City of Hope to Present New Research at the American Association of Cancer Research (AACR) Annual Meeting 2024, Highlighting Promising Data on Prostate, Colorectal and Pancreatic Cancer

Studies focus on molecular profiling, CAR T cell therapies, early detection and artificial intelligence applications in cancer research

LOS ANGELES--()--Researchers with City of Hope®, one of the largest cancer research and treatment organizations in the United States, will present new findings at the AACR Annual Meeting, which will take place April 5 to 10 in San Diego.

This year, City of Hope doctors and scientists will also present data during AACR’s Press Program and a clinical trials plenary session:

Additional data presentations include:

  • “Multi-omics characterization of molecular features and global-local genomic ancestry analysis of colorectal cancer in Hispanic-Latinos”
    Minisymposium session 3932: Monday, April 8, 2024, 3:35 to 3:50 p.m.
    To investigate why Hispanic/Latino colorectal cancer (CRC) patients in Los Angeles face mortality rates up to 20% higher than their Caucasian counterparts, City of Hope’s Enrique Velazquez Villarreal, M.D., Ph.D., M.P.H., M.S., City of Hope assistant professor, Department of Integrative Translational Sciences, and John D. Carpten, Ph.D., City of Hope's chief scientific officer, Irell & Manella Cancer Center Director's Distinguished Chair and Morgan & Helen Chu Director's Chair of the Beckman Research Institute, along with a team of researchers, searched for mutations in CRC tumors by utilizing molecular profiling technologies. Results yielded important insights into the molecular characterization of CRC tumors and the multifaceted clinical and genomic heterogeneity within Hispanic/Latino populations, as well as crucial information on CRC tumor heterogeneity and the tumor microenvironment.
· · ·
> [TASKS TO PERFORM]
1. Please condense the paragraph of the City of Hope press release above that begins "To investigate why Hispanic/Latino colorectal cancer" into a short bulleted list that keeps its main facts.
2. Pick up the City of Hope press release above after its last sentence and write the next part.
· · ·
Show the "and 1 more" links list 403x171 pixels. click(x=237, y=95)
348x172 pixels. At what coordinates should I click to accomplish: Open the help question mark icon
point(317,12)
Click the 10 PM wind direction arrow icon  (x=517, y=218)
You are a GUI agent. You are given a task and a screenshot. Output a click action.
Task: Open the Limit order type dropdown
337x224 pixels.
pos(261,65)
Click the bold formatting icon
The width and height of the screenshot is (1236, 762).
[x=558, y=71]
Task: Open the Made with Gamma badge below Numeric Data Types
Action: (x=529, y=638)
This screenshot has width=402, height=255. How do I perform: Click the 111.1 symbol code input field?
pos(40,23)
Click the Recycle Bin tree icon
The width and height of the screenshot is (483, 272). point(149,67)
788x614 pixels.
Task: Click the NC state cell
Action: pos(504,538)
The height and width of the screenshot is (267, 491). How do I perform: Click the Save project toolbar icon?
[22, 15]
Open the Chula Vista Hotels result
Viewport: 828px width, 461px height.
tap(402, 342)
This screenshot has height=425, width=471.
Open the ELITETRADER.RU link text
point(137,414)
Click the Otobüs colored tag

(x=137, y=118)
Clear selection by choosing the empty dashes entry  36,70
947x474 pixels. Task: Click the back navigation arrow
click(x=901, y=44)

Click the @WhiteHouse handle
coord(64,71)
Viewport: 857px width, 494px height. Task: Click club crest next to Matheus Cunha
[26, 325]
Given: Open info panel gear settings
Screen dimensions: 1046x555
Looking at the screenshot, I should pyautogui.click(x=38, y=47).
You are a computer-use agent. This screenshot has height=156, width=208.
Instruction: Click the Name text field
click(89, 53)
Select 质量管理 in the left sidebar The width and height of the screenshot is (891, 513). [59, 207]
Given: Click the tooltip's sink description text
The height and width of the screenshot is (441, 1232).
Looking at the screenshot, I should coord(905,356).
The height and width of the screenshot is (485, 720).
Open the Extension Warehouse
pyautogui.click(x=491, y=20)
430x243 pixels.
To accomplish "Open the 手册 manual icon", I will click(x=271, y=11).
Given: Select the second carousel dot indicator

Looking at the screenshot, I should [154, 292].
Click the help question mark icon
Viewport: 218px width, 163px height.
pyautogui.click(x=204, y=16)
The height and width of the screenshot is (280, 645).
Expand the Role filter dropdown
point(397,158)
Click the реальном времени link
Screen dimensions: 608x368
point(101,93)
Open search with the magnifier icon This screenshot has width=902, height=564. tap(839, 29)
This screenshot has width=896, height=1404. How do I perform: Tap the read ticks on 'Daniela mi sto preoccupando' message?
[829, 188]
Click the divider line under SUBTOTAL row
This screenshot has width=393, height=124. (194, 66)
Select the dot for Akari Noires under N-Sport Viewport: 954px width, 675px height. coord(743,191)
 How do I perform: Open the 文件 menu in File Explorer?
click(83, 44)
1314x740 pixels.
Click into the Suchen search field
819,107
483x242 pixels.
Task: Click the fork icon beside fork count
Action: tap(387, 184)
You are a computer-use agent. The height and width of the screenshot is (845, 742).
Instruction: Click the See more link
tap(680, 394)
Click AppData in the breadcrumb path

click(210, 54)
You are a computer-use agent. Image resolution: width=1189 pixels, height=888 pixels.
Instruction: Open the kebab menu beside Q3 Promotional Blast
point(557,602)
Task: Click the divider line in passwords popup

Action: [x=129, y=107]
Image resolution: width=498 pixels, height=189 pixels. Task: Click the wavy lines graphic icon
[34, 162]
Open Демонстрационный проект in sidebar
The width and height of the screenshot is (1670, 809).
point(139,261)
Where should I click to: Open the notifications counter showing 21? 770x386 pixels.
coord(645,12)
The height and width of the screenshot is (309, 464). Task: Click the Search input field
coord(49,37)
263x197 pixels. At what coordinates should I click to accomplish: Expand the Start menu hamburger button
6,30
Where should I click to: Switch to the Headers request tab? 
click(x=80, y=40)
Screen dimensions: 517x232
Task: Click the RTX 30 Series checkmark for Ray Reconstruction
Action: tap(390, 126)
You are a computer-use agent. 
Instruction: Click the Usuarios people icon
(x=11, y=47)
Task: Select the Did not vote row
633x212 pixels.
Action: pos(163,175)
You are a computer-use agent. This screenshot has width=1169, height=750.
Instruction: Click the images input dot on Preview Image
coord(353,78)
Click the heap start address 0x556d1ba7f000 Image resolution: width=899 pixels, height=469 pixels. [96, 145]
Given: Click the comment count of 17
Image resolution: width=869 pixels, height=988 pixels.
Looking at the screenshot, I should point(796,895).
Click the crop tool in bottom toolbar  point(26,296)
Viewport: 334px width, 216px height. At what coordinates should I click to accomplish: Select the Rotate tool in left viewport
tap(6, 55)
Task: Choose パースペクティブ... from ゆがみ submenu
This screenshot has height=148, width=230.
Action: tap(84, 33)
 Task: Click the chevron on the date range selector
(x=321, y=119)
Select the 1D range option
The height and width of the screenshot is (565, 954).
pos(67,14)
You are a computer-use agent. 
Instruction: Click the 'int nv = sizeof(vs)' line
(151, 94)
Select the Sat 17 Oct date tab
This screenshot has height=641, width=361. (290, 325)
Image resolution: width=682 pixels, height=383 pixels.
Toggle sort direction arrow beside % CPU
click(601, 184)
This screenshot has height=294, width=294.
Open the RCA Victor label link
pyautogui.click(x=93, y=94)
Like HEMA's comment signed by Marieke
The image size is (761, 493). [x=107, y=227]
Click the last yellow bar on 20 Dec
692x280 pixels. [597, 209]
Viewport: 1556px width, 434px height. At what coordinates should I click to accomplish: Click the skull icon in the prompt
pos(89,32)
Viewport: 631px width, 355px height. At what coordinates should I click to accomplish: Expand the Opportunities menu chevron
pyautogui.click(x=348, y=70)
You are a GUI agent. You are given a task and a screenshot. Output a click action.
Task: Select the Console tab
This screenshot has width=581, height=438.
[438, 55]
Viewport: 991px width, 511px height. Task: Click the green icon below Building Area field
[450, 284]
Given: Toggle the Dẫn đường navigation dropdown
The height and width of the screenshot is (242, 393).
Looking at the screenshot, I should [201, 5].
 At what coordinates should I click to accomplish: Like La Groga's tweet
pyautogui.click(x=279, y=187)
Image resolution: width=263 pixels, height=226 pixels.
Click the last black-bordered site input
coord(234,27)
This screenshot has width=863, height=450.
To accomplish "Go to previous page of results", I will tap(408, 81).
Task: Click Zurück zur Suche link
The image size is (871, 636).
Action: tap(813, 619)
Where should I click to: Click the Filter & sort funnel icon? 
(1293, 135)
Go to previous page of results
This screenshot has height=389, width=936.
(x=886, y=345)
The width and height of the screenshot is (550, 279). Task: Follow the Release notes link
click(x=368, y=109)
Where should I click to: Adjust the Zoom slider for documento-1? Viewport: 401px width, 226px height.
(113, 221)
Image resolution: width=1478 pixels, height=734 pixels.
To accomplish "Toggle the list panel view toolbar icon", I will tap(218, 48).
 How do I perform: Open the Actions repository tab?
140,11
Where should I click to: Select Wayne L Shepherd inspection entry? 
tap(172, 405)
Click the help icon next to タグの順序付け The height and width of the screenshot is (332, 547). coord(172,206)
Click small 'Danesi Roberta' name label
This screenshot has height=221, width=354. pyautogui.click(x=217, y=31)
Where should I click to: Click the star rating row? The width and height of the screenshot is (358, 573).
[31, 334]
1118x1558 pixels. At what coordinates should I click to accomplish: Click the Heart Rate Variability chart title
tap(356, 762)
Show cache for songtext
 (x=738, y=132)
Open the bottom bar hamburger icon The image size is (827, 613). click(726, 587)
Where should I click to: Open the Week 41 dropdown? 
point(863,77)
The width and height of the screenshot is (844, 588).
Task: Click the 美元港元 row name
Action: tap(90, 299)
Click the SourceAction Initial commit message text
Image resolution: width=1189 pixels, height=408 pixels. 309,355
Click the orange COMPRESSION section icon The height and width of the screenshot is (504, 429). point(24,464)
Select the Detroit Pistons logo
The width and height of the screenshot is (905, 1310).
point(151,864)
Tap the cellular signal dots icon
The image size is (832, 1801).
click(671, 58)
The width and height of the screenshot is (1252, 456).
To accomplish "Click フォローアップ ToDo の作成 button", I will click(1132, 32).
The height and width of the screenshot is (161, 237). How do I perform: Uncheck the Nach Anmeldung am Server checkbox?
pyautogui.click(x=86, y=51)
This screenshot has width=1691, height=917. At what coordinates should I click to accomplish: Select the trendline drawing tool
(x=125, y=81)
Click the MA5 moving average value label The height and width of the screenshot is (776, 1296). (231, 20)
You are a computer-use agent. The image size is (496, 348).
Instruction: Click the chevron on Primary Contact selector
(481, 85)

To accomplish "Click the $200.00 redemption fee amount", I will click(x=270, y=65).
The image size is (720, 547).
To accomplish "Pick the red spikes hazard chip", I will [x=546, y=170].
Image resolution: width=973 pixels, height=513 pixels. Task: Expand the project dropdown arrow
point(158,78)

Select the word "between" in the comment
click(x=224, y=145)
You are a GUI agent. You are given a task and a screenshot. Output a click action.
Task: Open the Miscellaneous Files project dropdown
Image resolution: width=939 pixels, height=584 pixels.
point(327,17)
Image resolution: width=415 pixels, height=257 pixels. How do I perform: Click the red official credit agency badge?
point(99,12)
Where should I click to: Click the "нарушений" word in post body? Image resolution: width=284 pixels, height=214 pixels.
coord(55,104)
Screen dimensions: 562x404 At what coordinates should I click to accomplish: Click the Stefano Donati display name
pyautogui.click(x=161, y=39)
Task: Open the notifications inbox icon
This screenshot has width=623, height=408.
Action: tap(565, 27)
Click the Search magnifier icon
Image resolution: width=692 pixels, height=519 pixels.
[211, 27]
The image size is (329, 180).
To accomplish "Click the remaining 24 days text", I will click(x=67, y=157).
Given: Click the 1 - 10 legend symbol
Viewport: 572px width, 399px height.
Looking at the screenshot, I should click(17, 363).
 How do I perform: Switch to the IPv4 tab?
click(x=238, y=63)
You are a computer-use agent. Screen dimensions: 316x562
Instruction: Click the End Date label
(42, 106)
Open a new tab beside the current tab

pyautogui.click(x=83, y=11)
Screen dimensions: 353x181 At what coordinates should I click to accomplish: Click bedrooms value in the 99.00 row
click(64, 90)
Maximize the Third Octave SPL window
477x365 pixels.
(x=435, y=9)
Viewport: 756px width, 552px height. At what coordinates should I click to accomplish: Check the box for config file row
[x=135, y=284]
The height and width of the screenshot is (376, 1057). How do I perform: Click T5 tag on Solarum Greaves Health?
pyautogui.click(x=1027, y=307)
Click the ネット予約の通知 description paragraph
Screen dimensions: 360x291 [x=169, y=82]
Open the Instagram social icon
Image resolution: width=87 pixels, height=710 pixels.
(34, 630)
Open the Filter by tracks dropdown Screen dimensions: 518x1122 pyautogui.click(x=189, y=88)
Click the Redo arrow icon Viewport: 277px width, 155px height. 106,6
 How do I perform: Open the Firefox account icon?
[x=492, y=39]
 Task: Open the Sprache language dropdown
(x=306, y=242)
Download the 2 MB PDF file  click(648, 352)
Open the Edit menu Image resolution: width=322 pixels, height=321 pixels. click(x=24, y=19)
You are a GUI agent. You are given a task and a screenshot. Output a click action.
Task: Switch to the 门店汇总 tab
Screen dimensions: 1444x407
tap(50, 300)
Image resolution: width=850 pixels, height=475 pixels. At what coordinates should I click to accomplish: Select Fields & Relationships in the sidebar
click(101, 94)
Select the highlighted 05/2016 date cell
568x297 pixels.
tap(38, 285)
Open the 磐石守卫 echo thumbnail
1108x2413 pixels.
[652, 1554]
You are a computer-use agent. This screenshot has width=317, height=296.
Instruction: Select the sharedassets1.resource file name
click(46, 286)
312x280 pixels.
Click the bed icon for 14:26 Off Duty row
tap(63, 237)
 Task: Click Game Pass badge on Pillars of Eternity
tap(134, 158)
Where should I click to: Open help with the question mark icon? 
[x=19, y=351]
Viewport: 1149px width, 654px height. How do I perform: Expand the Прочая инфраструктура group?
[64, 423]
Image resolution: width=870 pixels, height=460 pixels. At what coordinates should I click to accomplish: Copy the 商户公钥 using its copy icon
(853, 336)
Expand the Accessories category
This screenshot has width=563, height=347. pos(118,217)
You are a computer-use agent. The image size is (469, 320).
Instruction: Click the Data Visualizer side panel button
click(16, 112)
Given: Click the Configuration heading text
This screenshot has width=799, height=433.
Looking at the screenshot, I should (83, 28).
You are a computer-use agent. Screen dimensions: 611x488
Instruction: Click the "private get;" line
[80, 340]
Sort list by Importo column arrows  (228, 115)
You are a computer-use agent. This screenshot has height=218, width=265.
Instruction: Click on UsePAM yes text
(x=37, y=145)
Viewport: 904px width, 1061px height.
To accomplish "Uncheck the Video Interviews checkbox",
· · ·
> [ANSWERS BELOW]
1.
- Purpose: to learn why Hispanic/Latino colorectal cancer (CRC) patients in Los Angeles have mortality rates up to 20% higher than Caucasian patients.
- Researchers: Enrique Velazquez Villarreal, M.D., Ph.D., M.P.H., M.S., assistant professor in City of Hope's Department of Integrative Translational Sciences, and John D. Carpten, Ph.D., City of Hope's chief scientific officer, working with a team of researchers.
- Method: they used molecular profiling technologies to search for mutations in CRC tumors.
- Results: important insights into the molecular characterization of CRC tumors and the clinical and genomic heterogeneity within Hispanic/Latino populations, plus key information on CRC tumor heterogeneity and the tumor microenvironment.

2.
  • “Microbiome modification impacts PSCA directed chimeric antigen receptor (CAR) T cell therapy for prostate cancer”
    Poster presentation 6676/7: Wednesday, April 10, 2024, 9 a.m. to 12:30 p.m.
    John Murad, Ph.D., a staff scientist in the laboratory of Saul J. Priceman, Ph.D., City of Hope associate professor, Department of Hematology & Hematopoietic Cell Transplantation, and colleagues developed methods to evaluate the impact of microbiome manipulation in the team’s established syngeneic PSCA+ prostate cancer mouse model. They found that the model was sensitive to microbiome modulation and that the use of patient-derived human fecal matter transfers can significantly impact PSCA-CAR T cell directed anti-tumor responses.

Late-Breaking Presentation

Symposiums and Educational Sessions

About City of Hope

City of Hope's mission is to make hope a reality for all touched by cancer and diabetes. Founded in 1913, City of Hope has grown into one of the largest cancer research and treatment organizations in the U.S. and one of the leading research centers for diabetes and other life-threatening illnesses. City of Hope research has been the basis for numerous breakthrough cancer medicines, as well as human synthetic insulin and monoclonal antibodies. With an independent, National Cancer Institute-designated comprehensive cancer center at its core, City of Hope brings a uniquely integrated model to patients spanning cancer care, research and development, academics and training, and innovation initiatives. City of Hope’s growing national system includes its Los Angeles campus, a network of clinical care locations across Southern California, a new cancer center in Orange County, California, and cancer treatment centers and outpatient facilities in the Atlanta, Chicago and Phoenix areas. City of Hope’s affiliated group of organizations includes Translational Genomics Research Institute and AccessHope™. For more information about City of Hope, follow us on Facebook, X, YouTube, Instagram and LinkedIn.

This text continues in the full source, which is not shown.